— start Data for the task —

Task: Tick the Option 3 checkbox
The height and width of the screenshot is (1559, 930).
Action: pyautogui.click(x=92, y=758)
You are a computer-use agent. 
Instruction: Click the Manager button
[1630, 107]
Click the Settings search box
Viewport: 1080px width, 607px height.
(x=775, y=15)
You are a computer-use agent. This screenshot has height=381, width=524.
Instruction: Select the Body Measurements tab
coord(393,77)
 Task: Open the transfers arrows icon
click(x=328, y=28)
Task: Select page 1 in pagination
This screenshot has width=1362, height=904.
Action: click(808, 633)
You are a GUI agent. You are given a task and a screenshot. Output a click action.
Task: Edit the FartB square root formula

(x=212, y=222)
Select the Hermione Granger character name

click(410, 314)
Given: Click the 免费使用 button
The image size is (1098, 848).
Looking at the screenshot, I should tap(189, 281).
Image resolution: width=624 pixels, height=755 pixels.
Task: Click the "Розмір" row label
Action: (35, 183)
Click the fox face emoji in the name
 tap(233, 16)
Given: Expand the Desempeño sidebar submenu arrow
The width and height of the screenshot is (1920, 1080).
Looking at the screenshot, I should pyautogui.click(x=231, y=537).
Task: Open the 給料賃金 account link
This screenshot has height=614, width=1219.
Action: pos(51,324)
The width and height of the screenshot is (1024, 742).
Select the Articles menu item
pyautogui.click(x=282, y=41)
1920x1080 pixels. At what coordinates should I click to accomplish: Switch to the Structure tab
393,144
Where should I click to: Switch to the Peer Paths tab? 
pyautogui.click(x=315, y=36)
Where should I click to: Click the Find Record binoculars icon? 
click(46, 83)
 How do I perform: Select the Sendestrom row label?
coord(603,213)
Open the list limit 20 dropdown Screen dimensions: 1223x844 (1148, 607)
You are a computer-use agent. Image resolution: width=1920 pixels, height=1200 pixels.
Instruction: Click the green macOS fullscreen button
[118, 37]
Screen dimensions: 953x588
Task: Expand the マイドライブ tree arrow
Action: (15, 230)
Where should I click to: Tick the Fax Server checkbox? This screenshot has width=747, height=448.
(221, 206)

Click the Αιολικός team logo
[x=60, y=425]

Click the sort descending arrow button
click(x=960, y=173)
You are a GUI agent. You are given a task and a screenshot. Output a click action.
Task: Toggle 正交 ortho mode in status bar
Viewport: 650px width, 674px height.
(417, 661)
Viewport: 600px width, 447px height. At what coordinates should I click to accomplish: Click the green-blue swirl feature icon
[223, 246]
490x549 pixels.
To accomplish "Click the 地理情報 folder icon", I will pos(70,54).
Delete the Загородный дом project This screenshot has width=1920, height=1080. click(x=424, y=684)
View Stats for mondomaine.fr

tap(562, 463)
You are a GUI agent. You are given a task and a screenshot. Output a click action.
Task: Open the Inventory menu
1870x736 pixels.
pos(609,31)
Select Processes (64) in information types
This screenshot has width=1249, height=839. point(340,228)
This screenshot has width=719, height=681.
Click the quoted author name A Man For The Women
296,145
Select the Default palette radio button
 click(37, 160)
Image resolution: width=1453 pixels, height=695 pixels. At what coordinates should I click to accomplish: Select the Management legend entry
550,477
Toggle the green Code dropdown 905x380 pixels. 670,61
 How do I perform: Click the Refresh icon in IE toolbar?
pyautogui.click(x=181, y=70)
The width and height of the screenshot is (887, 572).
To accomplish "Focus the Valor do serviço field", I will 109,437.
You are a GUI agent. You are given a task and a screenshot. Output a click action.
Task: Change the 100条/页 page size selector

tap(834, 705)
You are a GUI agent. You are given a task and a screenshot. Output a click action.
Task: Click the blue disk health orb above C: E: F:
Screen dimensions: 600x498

— end Data for the task —

> [To be done]: Please reproduce the listing above line for line, with no changes to wording, spacing, or order.

> [Task answer]:
Task: Tick the Option 3 checkbox
The height and width of the screenshot is (1559, 930).
Action: pyautogui.click(x=92, y=758)
You are a computer-use agent. 
Instruction: Click the Manager button
[1630, 107]
Click the Settings search box
Viewport: 1080px width, 607px height.
(x=775, y=15)
You are a computer-use agent. This screenshot has height=381, width=524.
Instruction: Select the Body Measurements tab
coord(393,77)
 Task: Open the transfers arrows icon
click(x=328, y=28)
Task: Select page 1 in pagination
This screenshot has width=1362, height=904.
Action: click(808, 633)
You are a GUI agent. You are given a task and a screenshot. Output a click action.
Task: Edit the FartB square root formula

(x=212, y=222)
Select the Hermione Granger character name

click(410, 314)
Given: Click the 免费使用 button
The image size is (1098, 848).
Looking at the screenshot, I should tap(189, 281).
Image resolution: width=624 pixels, height=755 pixels.
Task: Click the "Розмір" row label
Action: (35, 183)
Click the fox face emoji in the name
 tap(233, 16)
Given: Expand the Desempeño sidebar submenu arrow
The width and height of the screenshot is (1920, 1080).
Looking at the screenshot, I should pyautogui.click(x=231, y=537).
Task: Open the 給料賃金 account link
This screenshot has height=614, width=1219.
Action: pos(51,324)
The width and height of the screenshot is (1024, 742).
Select the Articles menu item
pyautogui.click(x=282, y=41)
1920x1080 pixels. At what coordinates should I click to accomplish: Switch to the Structure tab
393,144
Where should I click to: Switch to the Peer Paths tab? 
pyautogui.click(x=315, y=36)
Where should I click to: Click the Find Record binoculars icon? 
click(46, 83)
 How do I perform: Select the Sendestrom row label?
coord(603,213)
Open the list limit 20 dropdown Screen dimensions: 1223x844 (1148, 607)
You are a computer-use agent. Image resolution: width=1920 pixels, height=1200 pixels.
Instruction: Click the green macOS fullscreen button
[118, 37]
Screen dimensions: 953x588
Task: Expand the マイドライブ tree arrow
Action: (15, 230)
Where should I click to: Tick the Fax Server checkbox? This screenshot has width=747, height=448.
(221, 206)

Click the Αιολικός team logo
[x=60, y=425]

Click the sort descending arrow button
click(x=960, y=173)
You are a GUI agent. You are given a task and a screenshot. Output a click action.
Task: Toggle 正交 ortho mode in status bar
Viewport: 650px width, 674px height.
(417, 661)
Viewport: 600px width, 447px height. At what coordinates should I click to accomplish: Click the green-blue swirl feature icon
[223, 246]
490x549 pixels.
To accomplish "Click the 地理情報 folder icon", I will pos(70,54).
Delete the Загородный дом project This screenshot has width=1920, height=1080. click(x=424, y=684)
View Stats for mondomaine.fr

tap(562, 463)
You are a GUI agent. You are given a task and a screenshot. Output a click action.
Task: Open the Inventory menu
1870x736 pixels.
pos(609,31)
Select Processes (64) in information types
This screenshot has width=1249, height=839. point(340,228)
This screenshot has width=719, height=681.
Click the quoted author name A Man For The Women
296,145
Select the Default palette radio button
 click(37, 160)
Image resolution: width=1453 pixels, height=695 pixels. At what coordinates should I click to accomplish: Select the Management legend entry
550,477
Toggle the green Code dropdown 905x380 pixels. 670,61
 How do I perform: Click the Refresh icon in IE toolbar?
pyautogui.click(x=181, y=70)
The width and height of the screenshot is (887, 572).
To accomplish "Focus the Valor do serviço field", I will 109,437.
You are a GUI agent. You are given a task and a screenshot. Output a click action.
Task: Change the 100条/页 page size selector

tap(834, 705)
You are a GUI agent. You are given a task and a screenshot. Output a click action.
Task: Click the blue disk health orb above C: E: F:
Screen dimensions: 600x498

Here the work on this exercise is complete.